La légende américaine de 75 ans, pour son deuxième concert parisien après celui au Zénith jeudi, était le tout premier à pouvoir tester les dernières technologies de pointe de la "Grande Seine", la plus grande salle de la Seine musicale, réservée aux concerts, comédies musicales et spectacles vivants.
Chapeau blanc et costume orné de strass, l'artiste s'est attaché à mêler ses reprises de standards américains intemporels à son propre répertoire, devant une salle comble de 4.000 spectateurs sagement enthousiastes - elle peut en accueillir jusqu'à 6.000 en configuration debout.
Pas un bonjour, pas un mot, pas même un salut en direction du public assis dans la vaste salle épurée en pente douce, aux parois noir et anthracite. Pas un commentaire, bien sûr, sur son inattendu prix Nobel de littérature, reçu en catimini à Stockholm début avril après plusieurs mois de suspense: la superstar s'est montrée, fidèle à son habitude, taiseuse.
Mais joueuse: muet lorsqu'il s'agit de parler, Dylan, de son vrai nom Robert Allen Zimmerman, a semblé prendre un grand plaisir à interpréter les standards américains des années 1930 à 50, popularisés pour beaucoup par Frank Sinatra ou Nat King Cole, qu'il a repris dans ses trois derniers albums studio.
Entre deux morceaux de folk, blues, rock, sur la scène ornée d'un rideau et de sept gros projecteurs vintage, l'orchestre de cinq musiciens amorce une musique soudain plus suave. "Melancholy Mood", "I Could Have Told You"... Dylan enlace le pied de son micro, le cajole presque.
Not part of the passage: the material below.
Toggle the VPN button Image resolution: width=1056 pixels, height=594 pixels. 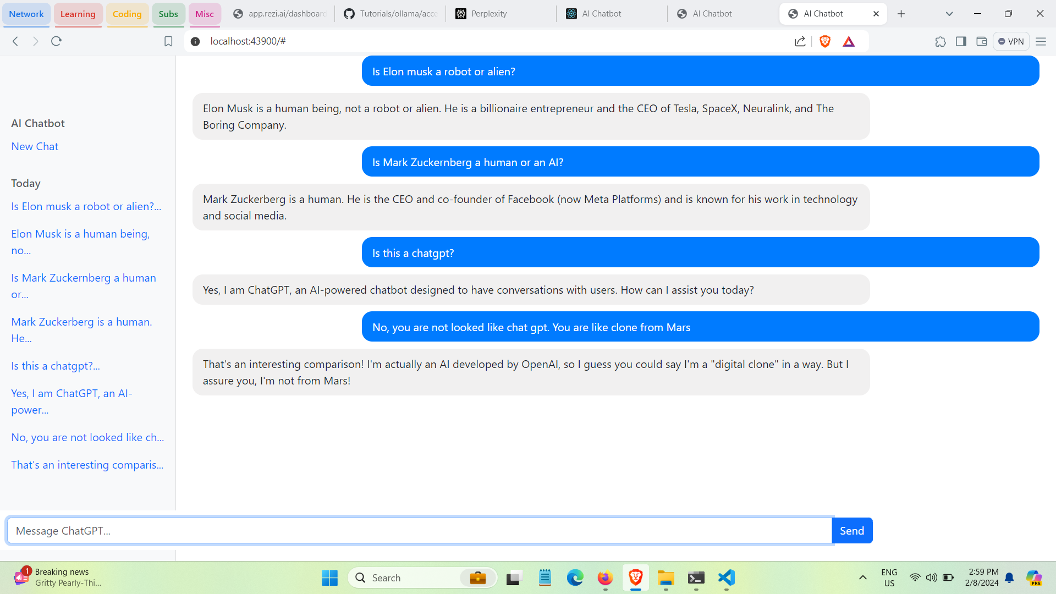(x=1011, y=41)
La voix rugueuse se fait plus douce, le bluesman devient crooner et jazzman.
Puis le revoici au piano, assis ou debout, jambes arquées, à enchaîner son propre répertoire, des compositions récentes pour la plupart, issues notamment de son album Tempest (2012) - "Duquesne Whistle", "Pay in Blood", mais aussi quelques classiques très applaudis comme "Tangled Up In Blue".
Un dernier rappel - "Ballad Of A Thin Man", devant quelques centaines de personnes enfin debout, et Bob Dylan, toujours sans un mot, quitte la scène après 1H45 de show.
Si quelques policiers munis de gilets pare-balles étaient présents sur le parvis de la Seine musicale, le concert s'est déroulé sans signe visible d'une vigilance particulière au lendemain de l'attaque sur les Champs-Elysées.
Un 'grand navire'
Le lieu, première institution culturelle française à faire l'objet d'un partenariat public-privé (PPP), a été conçu par l'architecte japonais Shigeru Ban (prix Pritzker en 2014), associé à Jean de Gastines, avec qui il a réalisé en 2009 le Centre Pompidou-Metz. Pour cet ambitieux projet architectural qui prend place sur l'ancien site des usines Renault, Shigeru Ban dit avoir voulu créer "l'image d'un grand navire", avec une "voile protectrice faite de panneaux photovoltaïques". Montée sur rails, cette voile suit la course du soleil, d'Est en Ouest, tout au long de la journée.
L'inauguration officielle, samedi, donnera elle lieu à deux concerts: dans l'Auditorium (1.150 places) celui d'Insula Orchestra, l'orchestre résident, dirigé par Laurence Equilbey, qui joue sur instruments d'époque, et dans la Grande Seine une soirée électro, The Avener et The Shoes.
Avec une programmation allant du classique aux musiques actuelles, la Seine musicale, portée par le conseil départemental des Hauts-de-Seine, vient enrichir une offre déjà particulièrement dense dans la capitale où les ouvertures, réouvertures et rénovations se succèdent ces dernières années: Philharmonie de Paris, Auditorium de Radio-France, Salle Pleyel, Elysée-Montmartre, Bataclan...
Après Paris, Dylan est attendu au Luxembourg samedi puis à Anvers, en Belgique, lundi, avant l'Allemagne puis la Grande-Bretagne dans le cadre de ce "Never Ending Tour", "Tournée sans fin" lancée à la fin des années 80.